Upregulation of the EGFR/MEK1/MAPK1/2 signaling axis in antiestrogen resistant TR5 cells. (A) TR5 cells express EGFR, concomitant with loss of ERα expression as shown by immunoblotting. (B) EGFR is phosphorylated at Tyr1068 in a MEK1/MAPK1/2 independent manner and under conditions of 4-OHT selection at 1 and 5 µM (designated as + and ++, respectively). (C and D) ERL, a selective tyrosine kinase inhibitor of EGFR utilized at 5 µM, blocks pMAPK1/2 phosphorylation at 24 h as effectively as U0126-mediated blockade of MEK1/MAPK1/2 (signal intensity of pMAPK compared in lanes 2 and 4) (C), and increases dBimEL levels in TR5 cells (D). (E) Immunoblot analyses (n=3) shows increased autophagy in 4-OHT-selected TR5 cells treated with 5 µM ERL for 72 h; LC3-II and p62 are elevated in treatments conducted in the presence of CQ indicating active flux in the ERL-treated cell populations. (F and G) A graphical representation of LC3-II steady-state levels, (F) and flux (G) are provided for LC3-II. Autophagic flux was calculated as described in materials and methods. (H) MTT assay shows a decrease in the relative viability of TR5 cells undergoing ERL treatment at 10 µM plus and minus CQ for 72 h.
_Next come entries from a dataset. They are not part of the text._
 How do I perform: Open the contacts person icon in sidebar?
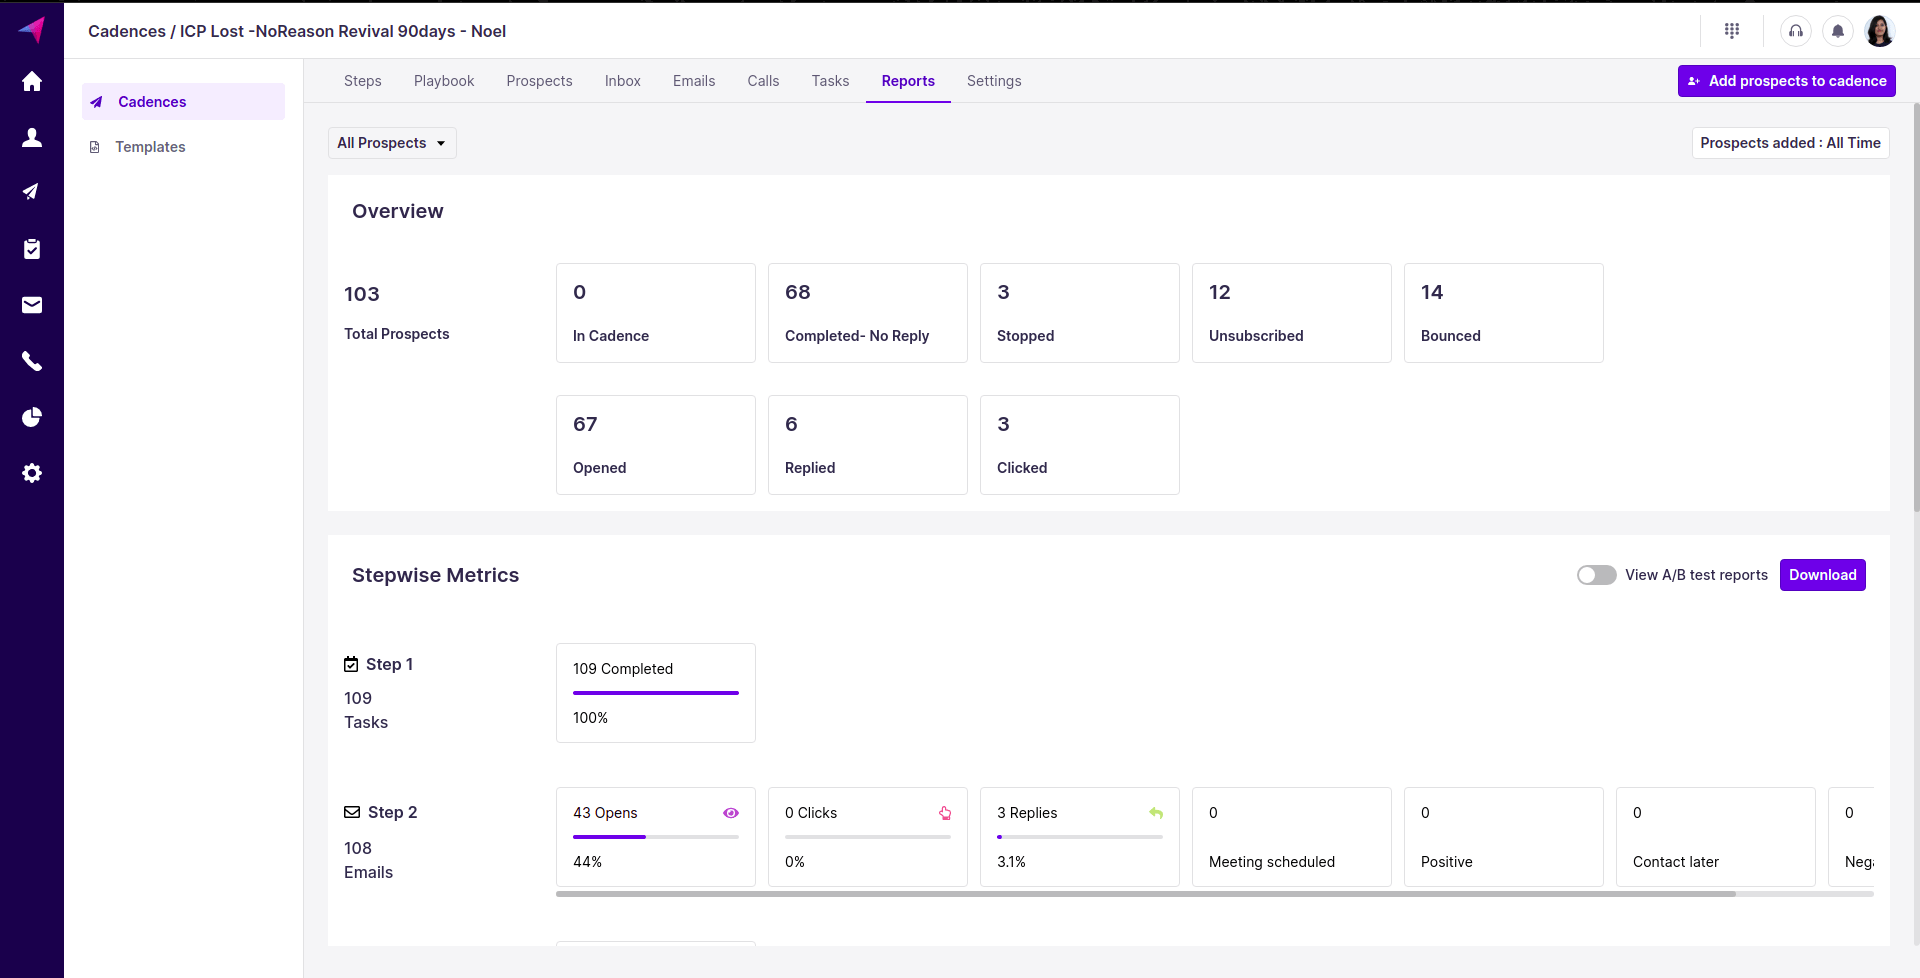click(x=32, y=138)
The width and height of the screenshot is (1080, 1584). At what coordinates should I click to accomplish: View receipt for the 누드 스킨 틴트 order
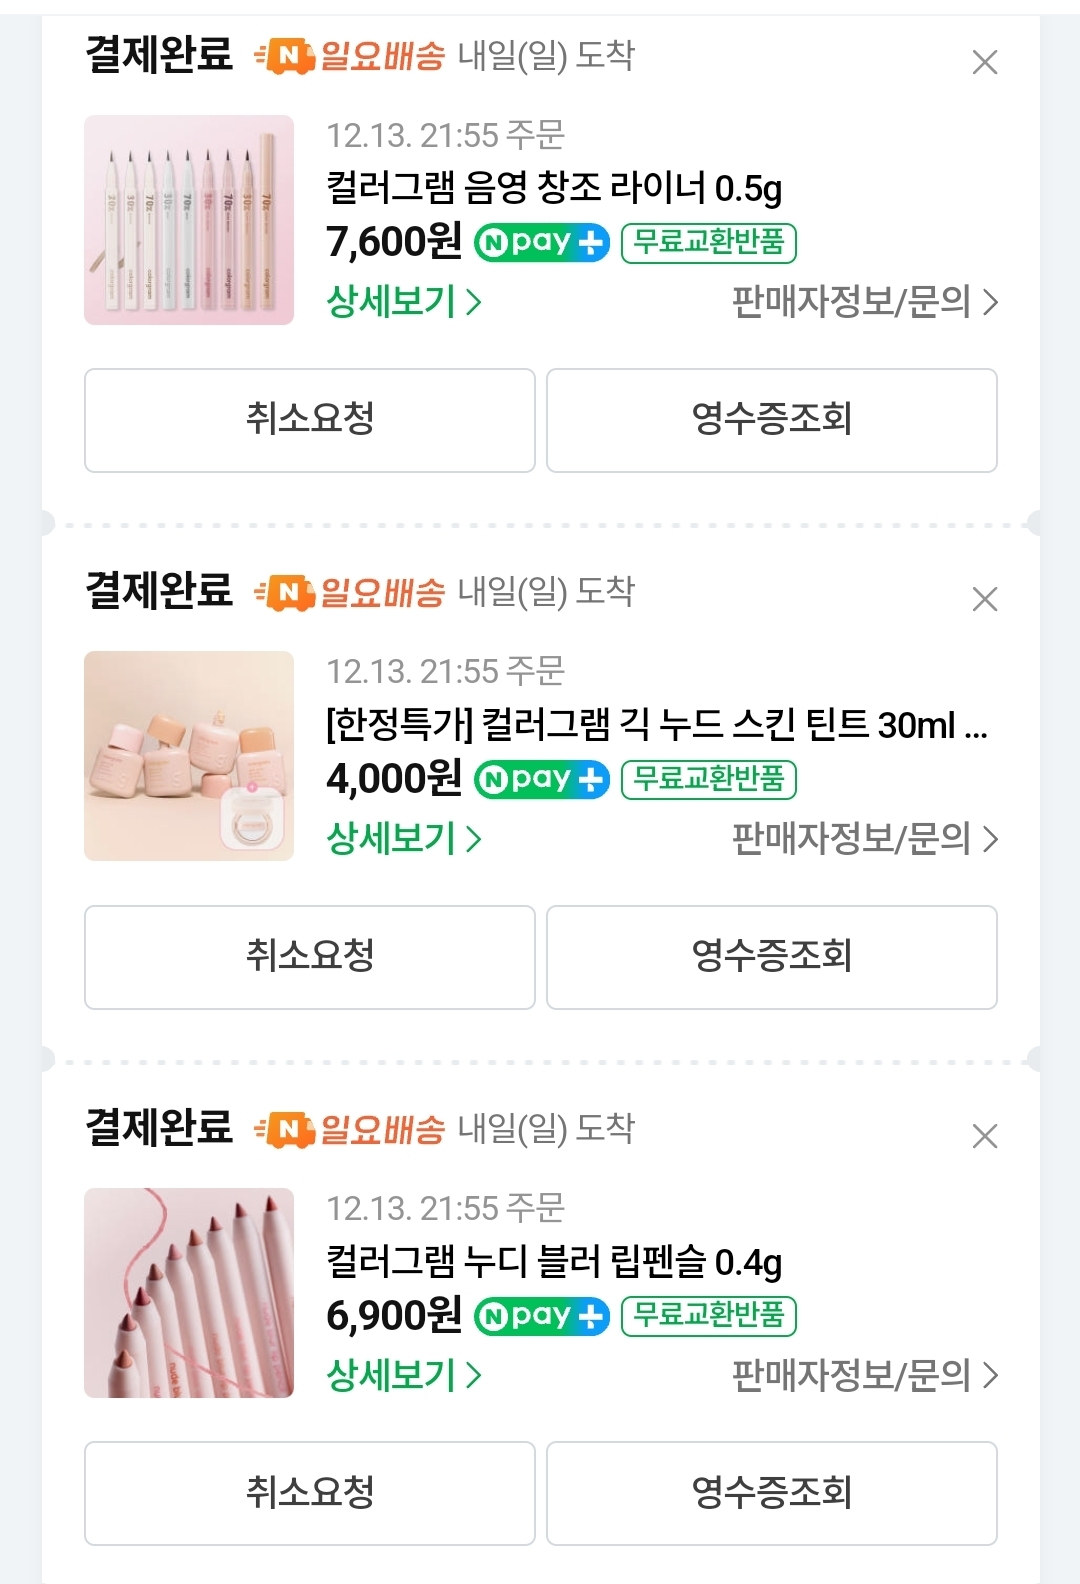(772, 957)
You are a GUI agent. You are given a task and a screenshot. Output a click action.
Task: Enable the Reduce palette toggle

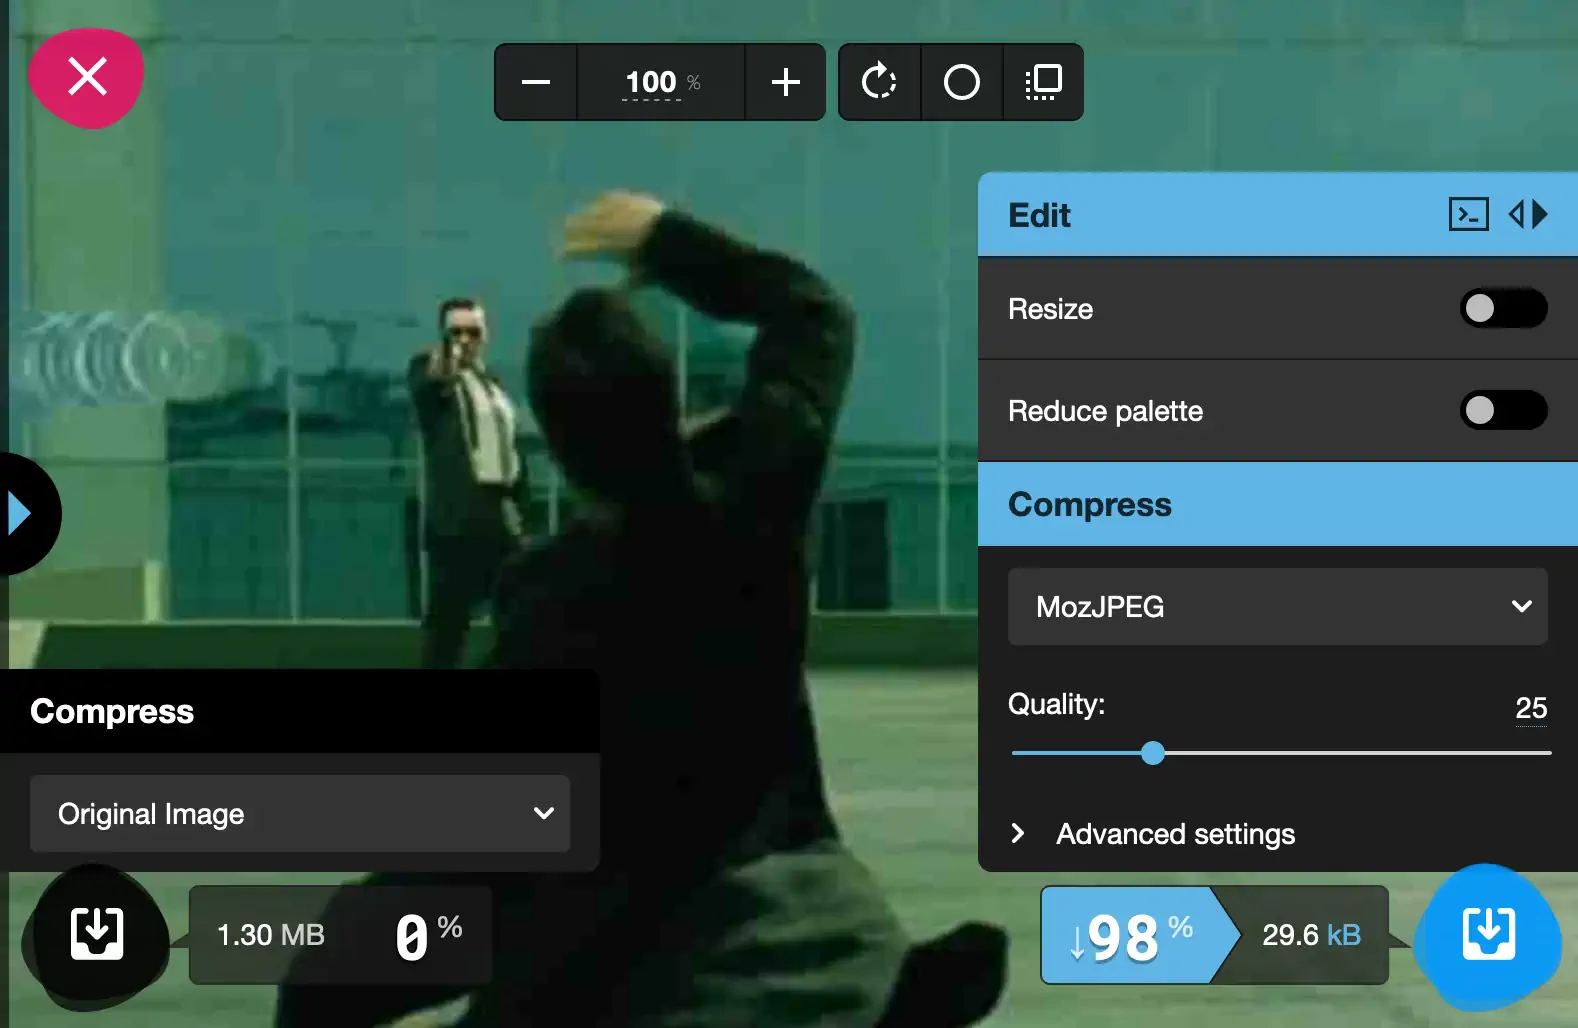click(x=1502, y=410)
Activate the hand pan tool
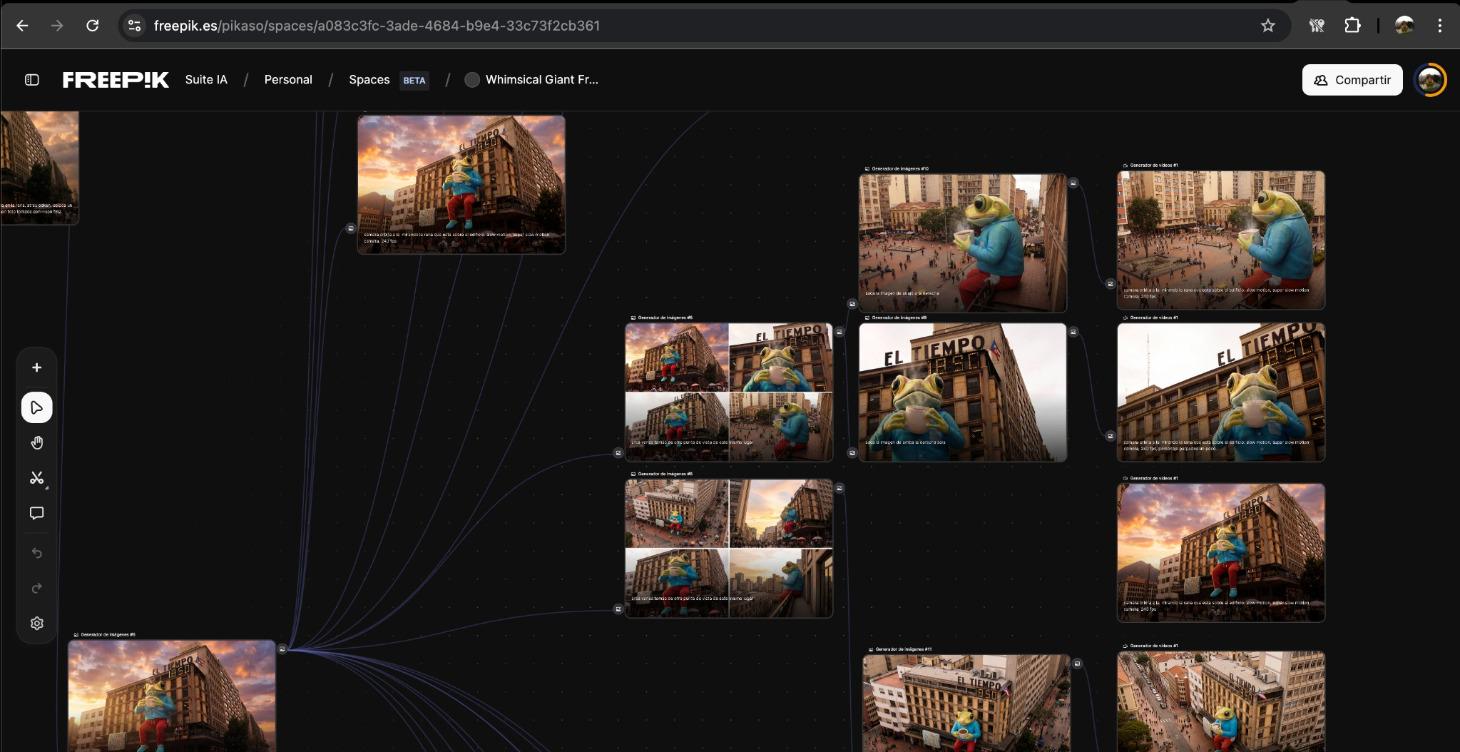 pyautogui.click(x=37, y=443)
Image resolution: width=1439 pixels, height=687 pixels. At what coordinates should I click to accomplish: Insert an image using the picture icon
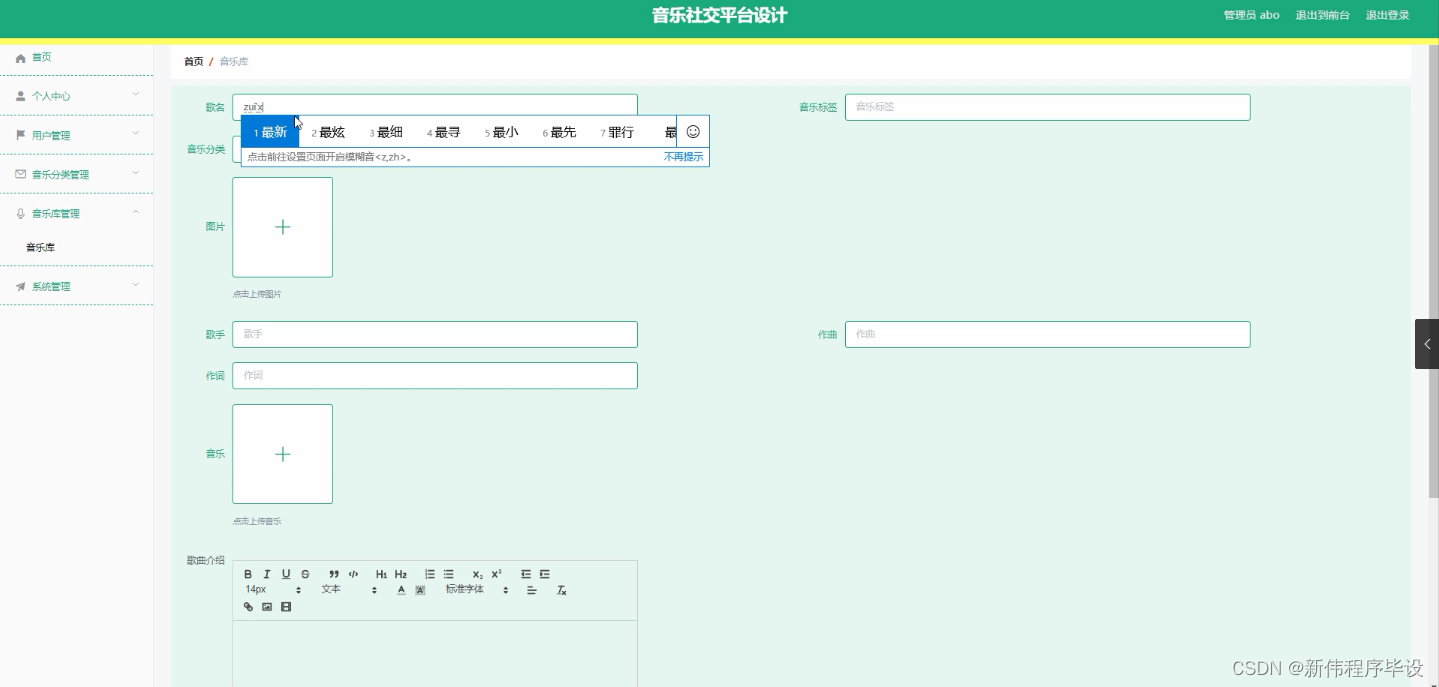[x=266, y=606]
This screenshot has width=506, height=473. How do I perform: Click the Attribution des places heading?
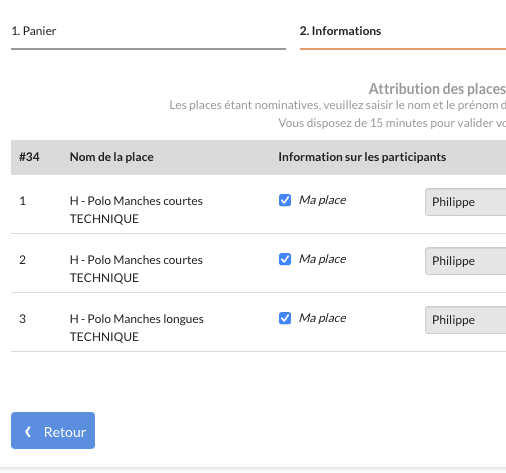pos(437,89)
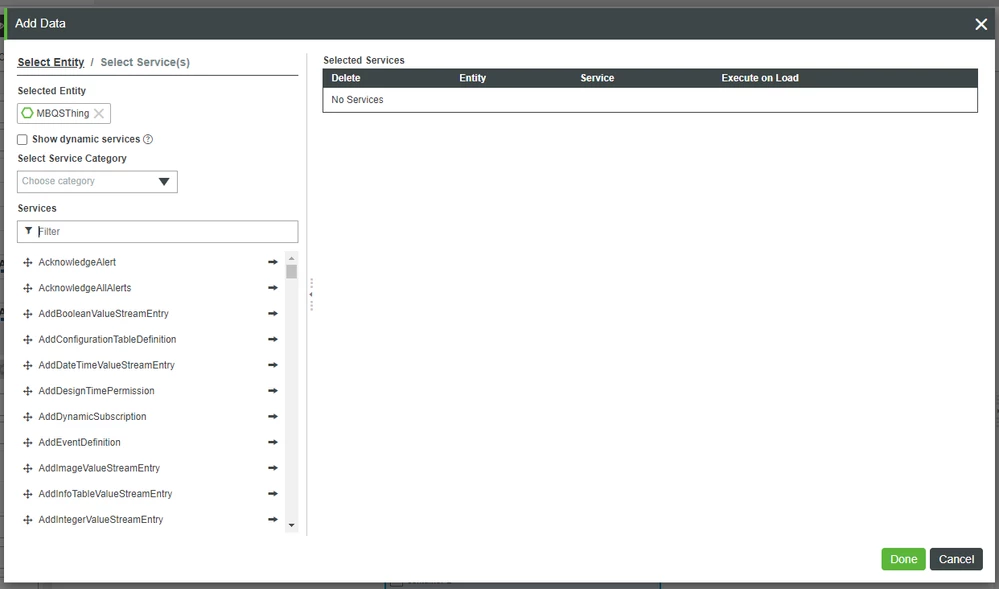Click the Cancel button

click(955, 559)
In panels A-E, signal intensity of total MAPK provides the loading control, was used to correct for loading variations to establish relative signal intensities (D and E), and to determine efficacy of U0126-mediated blockade of MEK (reduced pMAPK1/2 levels). Comparisons that show statistically significant differences include^a CQ relative to the respective treatment conducted in the absence of CQ; ^bthe designated treatment compared with no treatment or growth in E2. ^**P<0.05. CQ, chloroquine; 4-OHT, 4-hydroxytamoxifen; p-, phosphorylated.